Lawmakers and staff have a limited range of expertise on most subjects and so are forced to rely heavily on reports and information from special interest groups. These reports, however, often lack objectivity and careful analysis. They instead rely heavily on one-sided statistics, factually incorrect information, and glaring omissions which reduce the usefulness of the report. Lawmakers who lack expertise on the subject, and who are operating under strict time constraints often take the information as credible at face value without pursuing inconsistencies or contacting other groups.

Small interested groups using face to face meetings and special contacts with lawmakers has been used most notably by large corporations such as the tobacco lobby. (Citation needed). Tobacco companies funded research showing that there were little to no harmful effects to smoking, and downplayed the addictive nature of cigarettes. Lawmakers were provided with studies and reports funded by the tobacco industry which came to conclusions much different than that of independent research groups, or even government agencies. This had the effect of prolonging the smoking debate even after most doctors and health officials had come to the conclusion that smoking was harmful and addictive.

The more professionalized an interest group is able to appear, the easier this process operates. This is why many groups take the initiative of developing a name for their cause, then submitting reports and packages under the title of an organization. This lends pseudo-credibility to a group that otherwise has no expertise. The act of naming an interest group is also a tactic that is useful for ensuring positive media exposure. The group becomes an official source and not just an interested person or group of people. This also ensures that they will be the group contacted by the media whenever an article regarding the story is written.


In spite of the value of open meetings and full participation in legislative decisions affecting the community, often the spirit, if not the letter of the open meeting process is violated. For purposes of illustration, the process of enacting mandatory spay neuter ordinances, laws which force owners of cats and dogs to surgically desex pets by a specified age or face fines and in some cases criminal prosecution, will be used as an example of how the law making process is hijacked.

Special-interest groups advise activists to not reveal that an ordinance change legislating mandatory surgical alteration of owned pets is the desired end result. Instead they are advised to give a more global and vague label to their group, such as, “Taskforce on Pets in our Community” or “Coalition to Reduce Pet Euthanasia”. They are specifically advised to not be a body appointed by the legislative body, so as to not be subject to public meeting laws. A group is formed and under the guise of being a coalition which includes all “stakeholders” participants further their plan. Some participants are well-meaning, while some know precisely what the real agenda is. In any case, an ordinance is drafted with city or county staff co-opted as a participating member, but the process immune from open meeting laws. Senior staff, legal, and council or board members are now inundated with information in private one-on-one sessions. The perception of a crisis is cultivated and the only solution is to enact legislation.
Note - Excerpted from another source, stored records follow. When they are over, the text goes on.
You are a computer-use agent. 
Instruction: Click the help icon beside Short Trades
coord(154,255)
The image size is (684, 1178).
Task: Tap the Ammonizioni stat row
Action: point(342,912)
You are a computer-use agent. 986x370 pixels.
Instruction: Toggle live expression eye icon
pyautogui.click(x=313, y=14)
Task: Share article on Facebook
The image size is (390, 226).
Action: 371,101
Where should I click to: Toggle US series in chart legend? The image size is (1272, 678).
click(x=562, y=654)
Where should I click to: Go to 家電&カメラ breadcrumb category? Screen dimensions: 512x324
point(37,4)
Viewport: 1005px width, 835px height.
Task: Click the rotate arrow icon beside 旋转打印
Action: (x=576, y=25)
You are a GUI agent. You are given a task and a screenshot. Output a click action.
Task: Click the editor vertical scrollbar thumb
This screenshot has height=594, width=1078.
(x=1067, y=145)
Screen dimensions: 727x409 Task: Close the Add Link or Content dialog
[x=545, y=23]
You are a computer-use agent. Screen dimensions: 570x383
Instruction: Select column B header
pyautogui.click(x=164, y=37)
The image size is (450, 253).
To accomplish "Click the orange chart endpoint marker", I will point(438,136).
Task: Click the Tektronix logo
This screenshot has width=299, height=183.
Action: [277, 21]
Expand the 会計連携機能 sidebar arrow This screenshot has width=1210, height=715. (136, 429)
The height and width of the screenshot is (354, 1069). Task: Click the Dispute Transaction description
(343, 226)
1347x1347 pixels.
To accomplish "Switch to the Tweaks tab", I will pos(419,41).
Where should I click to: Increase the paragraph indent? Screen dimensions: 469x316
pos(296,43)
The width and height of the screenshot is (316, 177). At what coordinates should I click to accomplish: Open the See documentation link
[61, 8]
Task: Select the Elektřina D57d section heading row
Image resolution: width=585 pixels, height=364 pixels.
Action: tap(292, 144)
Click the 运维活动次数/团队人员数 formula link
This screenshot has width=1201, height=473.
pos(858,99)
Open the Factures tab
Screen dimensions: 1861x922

Data is provided which is either false or misleading about the success of the desired legislation. In the case of animal activists enacting mandatory spay and neuter legislation, proponents of legislation may show a decline in euthanasia, but fail to note that greater declines were achieved in communities without such an ordinance. They may show an increase in licensing with coercive legislation, but fail to mention that enforcement costs exceeded revenue produced. On a national animal protection website, success was even claimed in a community that had no such legislation. (For a comprehensive article on MSN legislation’s results please see Laura Allen (2006) Do mandatory spay/neuter laws reduce shelter intake and euthanasia? Breeders are vilified as being responsible for the deaths in shelters under the simply appealing but logically false premise that the birth of a wanted pet directly causes the death of a shelter animal. Breeders are labeled pimps, heartlessly exploiting animals for money, causing the death of wonderful shelter animals and costing the municipality tremendously in animal control costs. A huge number is manufactured and becomes the lost revenue to the county because all breeders are tax evaders making tens of thousands of dollars and costing the community in animal control costs for the surplus animals they produce. There is a definite lack of critical thinking skills, as there can either be a crisis of surplus desirable animals OR breeders selling pets for thousands of dollars. You cannot have both.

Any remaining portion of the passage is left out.